Direct impact of family responsibilities on the wage gap includes measures of family and marital status as an earning regression along the with the traditional measures of human capital for both men and women. Marriage increased mens earnings by 11%, women by 4% Children had no effect on men's earnings, women earnings decreased by 10% for one child 20% for two or more children Human capital differences have shrunk and will continue to shrink, differences in value of education and work experience to men and women have also shrunk and will continue to shrink. This leaves marriage and children factors that disproportionately affect women and their earnings.

Regression analysis of earnings difference

Earnings(i) = α+β1(years educ(i)) +β2(years work exp(i))+...δ(female(i)) + μ(i) Notation: i subscript = these variables vary by subject/case α and β = regression coefficients μ = error term ; represents the effect of other factors that affect Y but are unobserved in the regression δ = the dummy variable as a regression coefficient to indicate sex. This measures the impact on earnings of being female/male, controlling for all other explanatory variables used in the regression (like yrs of edu. and work experience). If δ<0 and statistically significant, women are paid less than men with the same skills. Changes to the estimated values of δ at diff points in time inform changes in the gender earnings gap.

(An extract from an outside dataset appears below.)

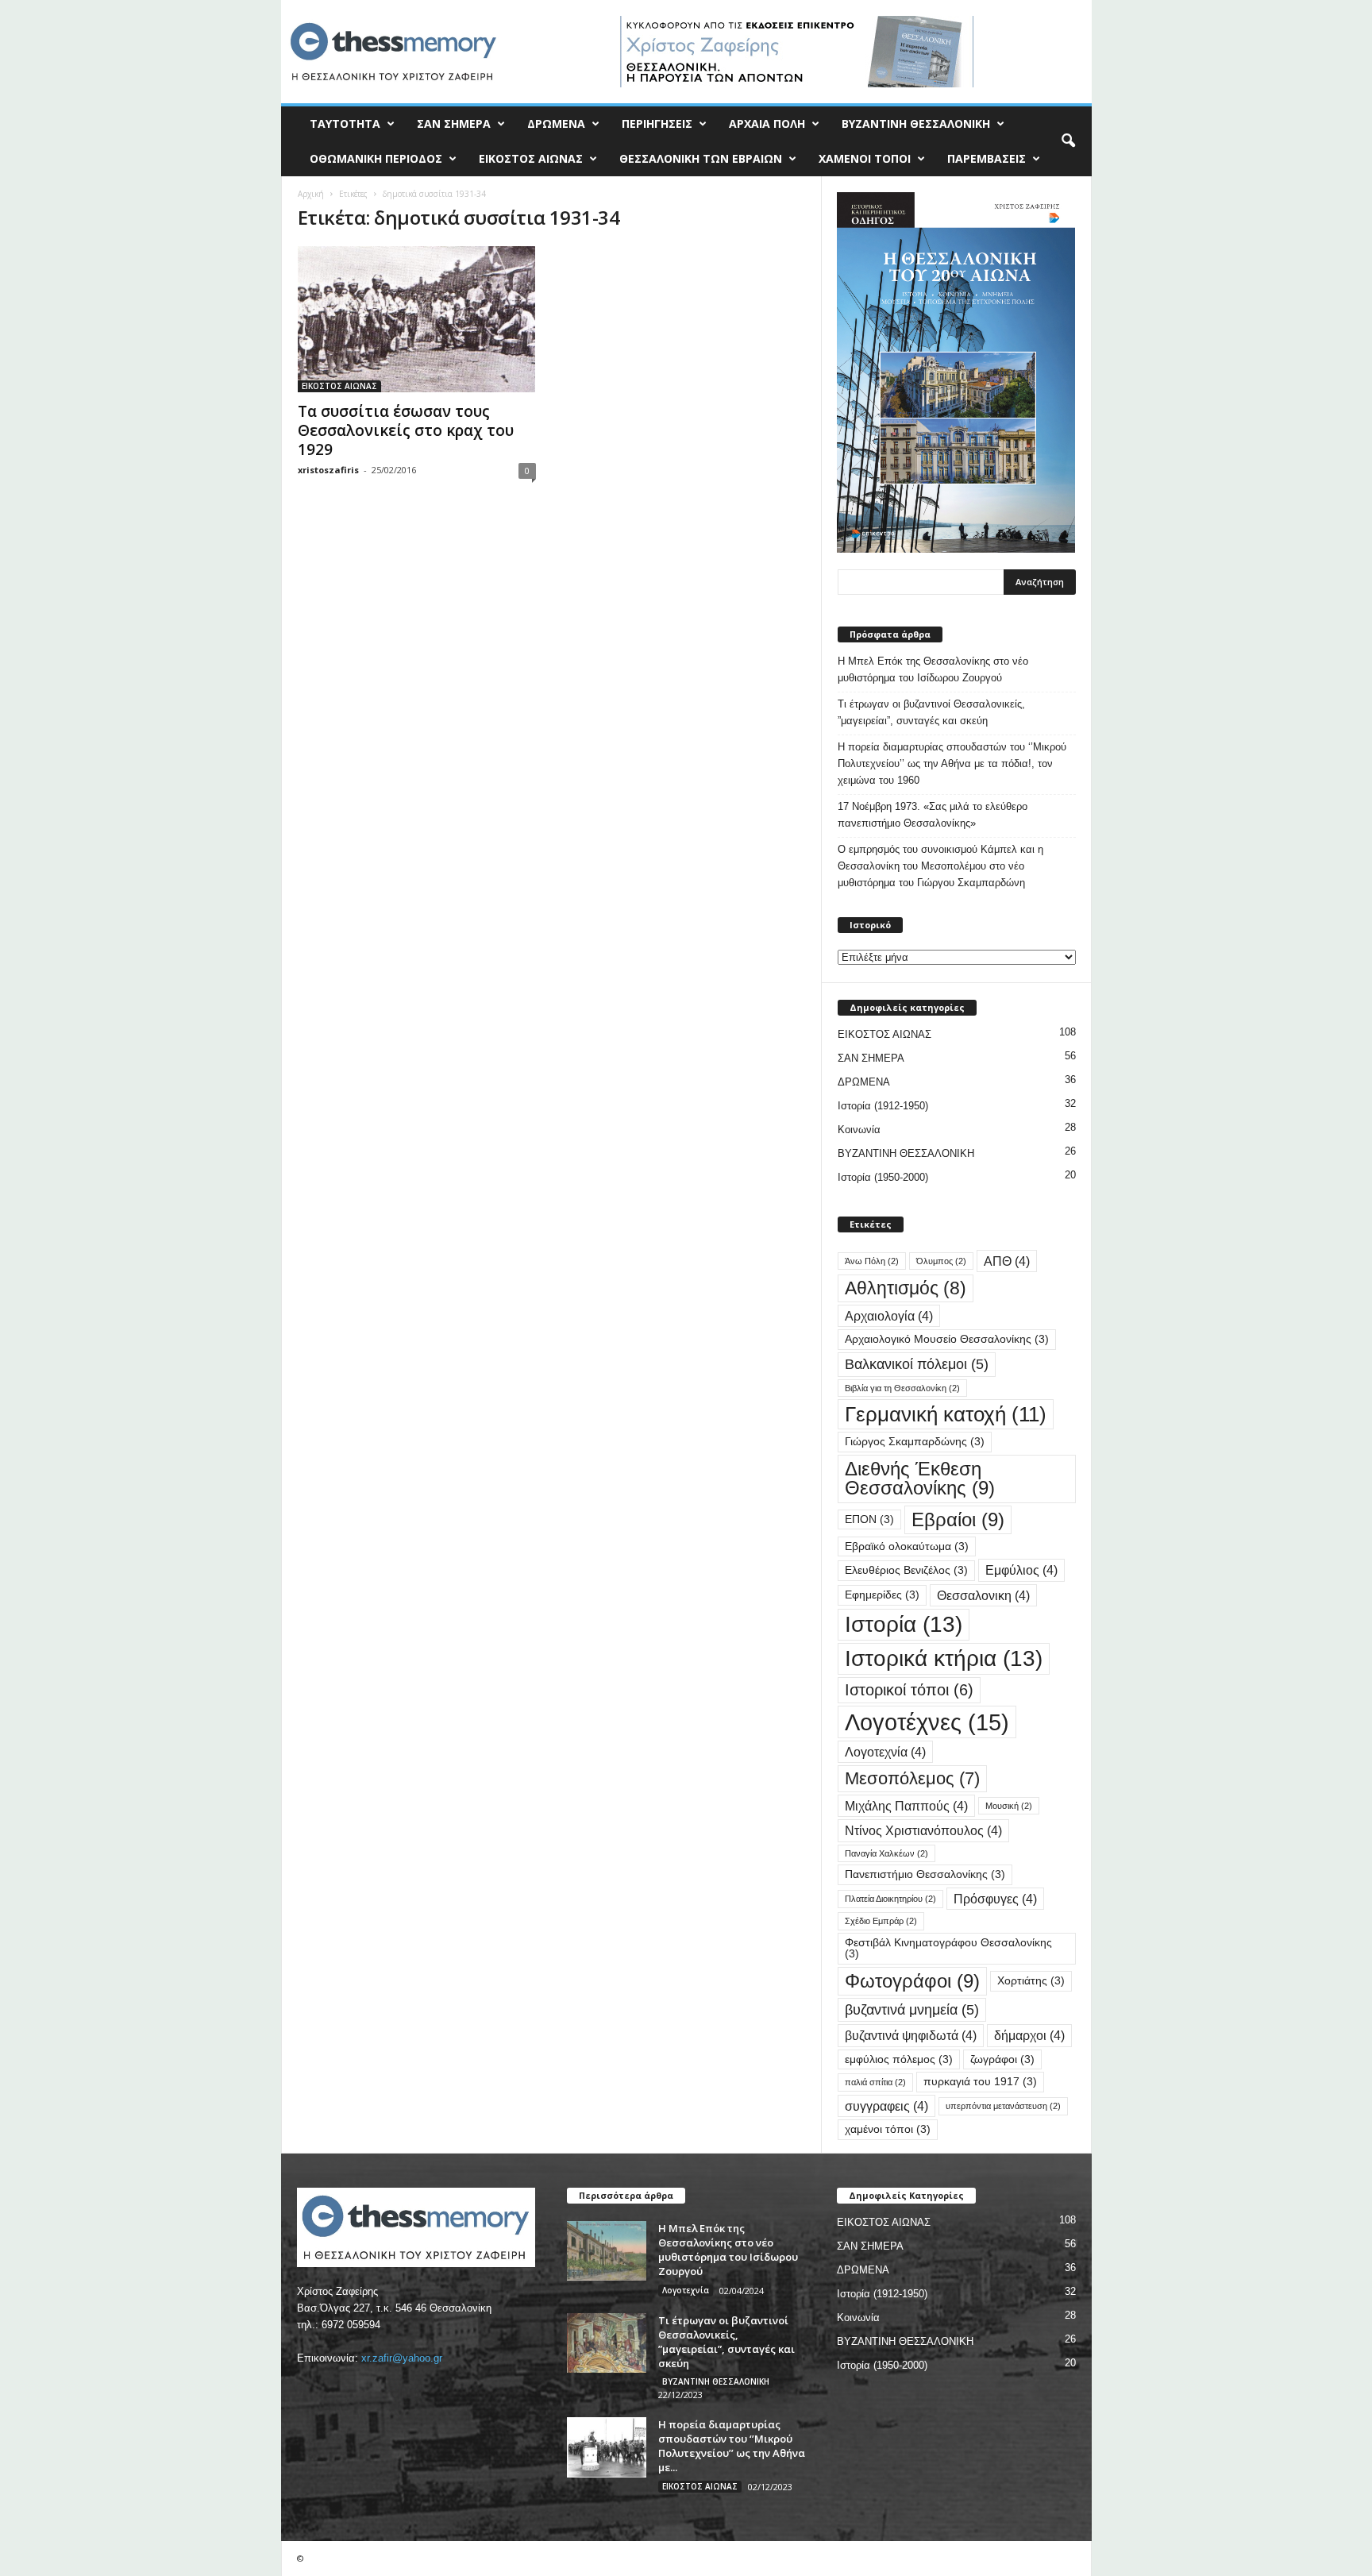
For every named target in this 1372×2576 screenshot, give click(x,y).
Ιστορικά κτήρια (943, 1658)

Linear pay and non linear pay

Goldin➔ gender differences within occupations are more important than gender differences between occupations. Women tend towards occupations with greater job flexibility which typically have lower wages linear pay➔ earnings and hours are directly correlated (one can pick where the other left off easily, suitable for part time work) nonlinear pay➔ earnings increase more than proportionately with hours worked, penalty for part time work is large (jobs that require face to face interactions, tasks are not easily communicated from worker to worker - one can't pick up where the other left off) jobs with non linear pay such as law and business have a significantly higher wage gap than jobs with linear pay like pharmacy.

Convergence in the 1980s

Increase in YRFT median earnings ratio. On the "explained" side➔ the gender gap in average work experience fell substantially between 1979 and 1988 from 7.5 years to 4.6 years.reflecting the more continuous nature of women's labor force participation. on the "unexplained" side➔ The wage structure changed in the 1980s narrowing some of the rewards differences between men and women that favored men. This resulted a convergence of both skills and returns to skills.

Work Histories and Human Capital (1970s)

Mary Corcoran and Greg Duncan examined gender wage differences as of the mid 1970s. chart on page 295 Bottom line of the study is that only 44% of the wag gap was explained for white women and 33% for black women, even thought the researches used an extensive set of explanatory variables. The researcher concluded that "the wage advantages enjoyed by white men cannot be explained solely or even primarily by superior qualification or more attachment to the labor force." (no shit)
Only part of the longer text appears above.